Il fit grimper un membre sur les genoux du jeune garçon et avança le museau vers l’écran, faisant une lecture croisée par rapport à celui qui était sur l’épaule de Jefri. Les quatre autres, par terre, écrivirent à toute vitesse, traduisant les symboles numériques décimaux de l’écran en X, O, I, et Δ, qui constituaient la notation en base 4 des Dards. Jefri avait très vite compris qu’Amdi était particulièrement doué pour les maths. Mais il ne l’enviait pas. Il savait que peu de meutes possédaient une telle science. Amdi était spécial. Il était fier de l’avoir pour ami. Papa et maman auraient été contents. Il soupira et se pelotonna au creux du harnais. Les messages avaient de plus en plus souvent cette forme-là, depuis quelque temps. Maman lui avait lu une histoire, un jour. Elle s’appelait : « En perdition dans les Lentes ». C’étaient des explorateurs égarés qui apportaient la civilisation dans une colonie coupée du reste du monde. Les héros allaient chercher les matériaux qu’il leur fallait et construisaient leurs machines sans avoir besoin de faire des plans compliqués ni d’aligner des masses de chiffres.
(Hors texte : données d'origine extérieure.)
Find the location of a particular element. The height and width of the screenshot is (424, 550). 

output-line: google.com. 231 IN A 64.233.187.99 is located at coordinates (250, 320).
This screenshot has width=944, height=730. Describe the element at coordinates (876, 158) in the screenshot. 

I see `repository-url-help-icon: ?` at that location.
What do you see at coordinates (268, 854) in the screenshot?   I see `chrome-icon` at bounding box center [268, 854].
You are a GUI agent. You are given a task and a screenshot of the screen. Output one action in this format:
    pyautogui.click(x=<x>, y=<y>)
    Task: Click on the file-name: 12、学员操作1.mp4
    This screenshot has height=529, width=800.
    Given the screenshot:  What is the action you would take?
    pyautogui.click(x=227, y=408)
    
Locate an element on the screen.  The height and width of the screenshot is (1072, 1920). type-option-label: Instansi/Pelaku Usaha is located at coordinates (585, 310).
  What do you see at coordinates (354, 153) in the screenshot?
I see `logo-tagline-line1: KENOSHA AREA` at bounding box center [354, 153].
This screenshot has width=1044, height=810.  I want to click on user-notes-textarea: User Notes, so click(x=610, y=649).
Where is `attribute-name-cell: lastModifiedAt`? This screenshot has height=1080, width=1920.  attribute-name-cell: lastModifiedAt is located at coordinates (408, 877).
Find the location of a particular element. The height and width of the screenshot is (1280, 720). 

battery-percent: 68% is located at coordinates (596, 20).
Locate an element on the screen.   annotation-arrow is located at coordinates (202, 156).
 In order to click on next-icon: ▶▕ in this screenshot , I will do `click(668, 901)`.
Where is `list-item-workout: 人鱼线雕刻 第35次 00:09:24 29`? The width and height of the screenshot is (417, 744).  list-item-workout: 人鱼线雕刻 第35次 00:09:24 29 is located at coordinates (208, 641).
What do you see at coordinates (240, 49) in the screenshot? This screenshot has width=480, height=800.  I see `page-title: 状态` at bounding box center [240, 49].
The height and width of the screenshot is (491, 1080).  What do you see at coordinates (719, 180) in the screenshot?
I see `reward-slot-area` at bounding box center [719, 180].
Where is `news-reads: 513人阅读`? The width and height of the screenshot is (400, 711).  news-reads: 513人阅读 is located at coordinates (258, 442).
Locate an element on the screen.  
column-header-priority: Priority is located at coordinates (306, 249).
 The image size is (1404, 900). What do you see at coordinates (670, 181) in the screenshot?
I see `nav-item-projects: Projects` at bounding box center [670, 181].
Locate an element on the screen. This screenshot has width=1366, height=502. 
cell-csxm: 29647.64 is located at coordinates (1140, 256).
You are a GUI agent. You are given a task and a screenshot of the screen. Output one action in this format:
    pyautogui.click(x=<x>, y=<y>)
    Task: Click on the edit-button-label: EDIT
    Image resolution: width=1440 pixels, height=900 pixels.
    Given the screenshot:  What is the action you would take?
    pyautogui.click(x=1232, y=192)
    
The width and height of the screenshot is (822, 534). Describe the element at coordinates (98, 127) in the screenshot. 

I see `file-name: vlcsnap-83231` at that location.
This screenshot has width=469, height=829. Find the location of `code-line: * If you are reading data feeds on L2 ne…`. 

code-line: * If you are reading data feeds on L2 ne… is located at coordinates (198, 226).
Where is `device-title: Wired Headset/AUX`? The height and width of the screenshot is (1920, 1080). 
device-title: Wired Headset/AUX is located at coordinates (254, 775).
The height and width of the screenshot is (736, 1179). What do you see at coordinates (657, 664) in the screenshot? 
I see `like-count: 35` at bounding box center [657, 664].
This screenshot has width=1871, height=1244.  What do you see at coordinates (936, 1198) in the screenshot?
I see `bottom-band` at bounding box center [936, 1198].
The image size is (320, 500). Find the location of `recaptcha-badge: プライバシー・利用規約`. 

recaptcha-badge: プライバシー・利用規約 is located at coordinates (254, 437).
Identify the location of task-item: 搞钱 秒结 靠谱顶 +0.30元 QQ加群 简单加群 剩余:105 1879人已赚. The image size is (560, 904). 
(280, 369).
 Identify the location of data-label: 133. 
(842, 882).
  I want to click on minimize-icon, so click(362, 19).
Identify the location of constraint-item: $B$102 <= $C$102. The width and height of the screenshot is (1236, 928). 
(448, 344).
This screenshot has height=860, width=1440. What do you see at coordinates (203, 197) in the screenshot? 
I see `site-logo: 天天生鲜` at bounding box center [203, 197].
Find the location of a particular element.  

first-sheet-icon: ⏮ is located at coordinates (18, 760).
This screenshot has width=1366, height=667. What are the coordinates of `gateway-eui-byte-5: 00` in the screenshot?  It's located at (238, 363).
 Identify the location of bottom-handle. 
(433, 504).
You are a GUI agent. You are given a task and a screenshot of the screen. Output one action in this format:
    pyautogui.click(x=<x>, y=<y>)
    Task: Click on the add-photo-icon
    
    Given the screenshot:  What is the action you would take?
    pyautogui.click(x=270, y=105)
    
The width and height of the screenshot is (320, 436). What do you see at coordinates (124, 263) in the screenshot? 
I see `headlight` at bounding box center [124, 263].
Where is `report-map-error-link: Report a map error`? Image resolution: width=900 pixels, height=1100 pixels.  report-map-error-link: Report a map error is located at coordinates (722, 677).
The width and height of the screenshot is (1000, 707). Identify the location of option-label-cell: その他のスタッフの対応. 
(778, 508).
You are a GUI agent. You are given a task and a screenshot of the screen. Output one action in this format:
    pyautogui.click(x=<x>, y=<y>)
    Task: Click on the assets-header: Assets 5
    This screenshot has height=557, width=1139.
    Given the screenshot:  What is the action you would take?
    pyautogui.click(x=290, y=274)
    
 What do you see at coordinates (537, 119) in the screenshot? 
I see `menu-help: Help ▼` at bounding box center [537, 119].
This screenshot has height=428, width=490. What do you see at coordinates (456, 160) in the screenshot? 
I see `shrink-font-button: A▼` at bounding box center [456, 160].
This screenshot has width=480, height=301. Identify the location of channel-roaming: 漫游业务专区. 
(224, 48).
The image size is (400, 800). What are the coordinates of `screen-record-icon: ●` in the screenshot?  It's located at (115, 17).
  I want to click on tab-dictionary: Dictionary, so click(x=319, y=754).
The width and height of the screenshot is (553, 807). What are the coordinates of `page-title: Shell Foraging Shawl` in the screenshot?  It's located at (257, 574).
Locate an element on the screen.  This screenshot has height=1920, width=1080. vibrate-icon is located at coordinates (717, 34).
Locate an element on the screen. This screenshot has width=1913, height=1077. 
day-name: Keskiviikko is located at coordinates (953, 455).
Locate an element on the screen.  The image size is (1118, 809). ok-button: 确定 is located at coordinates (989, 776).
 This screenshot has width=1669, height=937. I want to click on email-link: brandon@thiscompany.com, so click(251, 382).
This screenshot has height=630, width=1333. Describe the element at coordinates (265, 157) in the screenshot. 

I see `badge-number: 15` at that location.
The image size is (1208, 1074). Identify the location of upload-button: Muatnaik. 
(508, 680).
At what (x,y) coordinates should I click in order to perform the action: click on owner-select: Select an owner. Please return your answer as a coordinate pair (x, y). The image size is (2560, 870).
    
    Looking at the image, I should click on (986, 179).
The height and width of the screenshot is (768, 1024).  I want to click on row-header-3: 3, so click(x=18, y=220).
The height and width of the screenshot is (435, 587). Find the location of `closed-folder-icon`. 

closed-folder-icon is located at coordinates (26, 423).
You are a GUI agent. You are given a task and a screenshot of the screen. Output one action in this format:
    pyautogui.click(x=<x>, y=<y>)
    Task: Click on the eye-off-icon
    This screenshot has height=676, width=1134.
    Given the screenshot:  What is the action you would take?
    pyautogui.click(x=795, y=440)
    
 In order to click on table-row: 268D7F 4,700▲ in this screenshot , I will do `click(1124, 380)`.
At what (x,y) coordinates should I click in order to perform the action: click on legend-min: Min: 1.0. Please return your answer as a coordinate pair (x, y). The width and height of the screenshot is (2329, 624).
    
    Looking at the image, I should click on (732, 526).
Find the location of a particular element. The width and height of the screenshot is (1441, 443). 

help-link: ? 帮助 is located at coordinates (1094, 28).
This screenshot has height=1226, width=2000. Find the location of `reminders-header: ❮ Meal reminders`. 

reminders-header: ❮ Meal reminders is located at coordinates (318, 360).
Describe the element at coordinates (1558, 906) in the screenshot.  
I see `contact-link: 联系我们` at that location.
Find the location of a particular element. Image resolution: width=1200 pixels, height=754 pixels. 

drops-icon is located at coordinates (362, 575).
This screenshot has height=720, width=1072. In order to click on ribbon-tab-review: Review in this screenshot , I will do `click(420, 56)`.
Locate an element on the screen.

Il détourna les yeux de l’écran et caressa les deux Amdi serrés contre lui. L’un d’eux frissonna sous sa main, et ils se mirent à vibrer de tout leur corps. Ils avaient les yeux fermés. Quelqu’un d’autre que Jefri aurait pu croire qu’ils étaient endormis. C’étaient les deux membres parlants d’Amdi.

— Quelque chose d’intéressant ? demanda Jefri au bout d’un moment.

Celui qui était sur sa gauche ouvrit les yeux pour le regarder.

— C’est l’histoire de bande passante dont Ravna nous parlait. Si nous ne faisons pas les choses exactement comme il faut, nous ne recevrons que des clics et des clacs.

Jefri savait que les réinventions de la radio, habituellement, étaient tout juste bonnes à échanger du morse. Ravna semblait penser qu’elle pouvait sauter cette étape.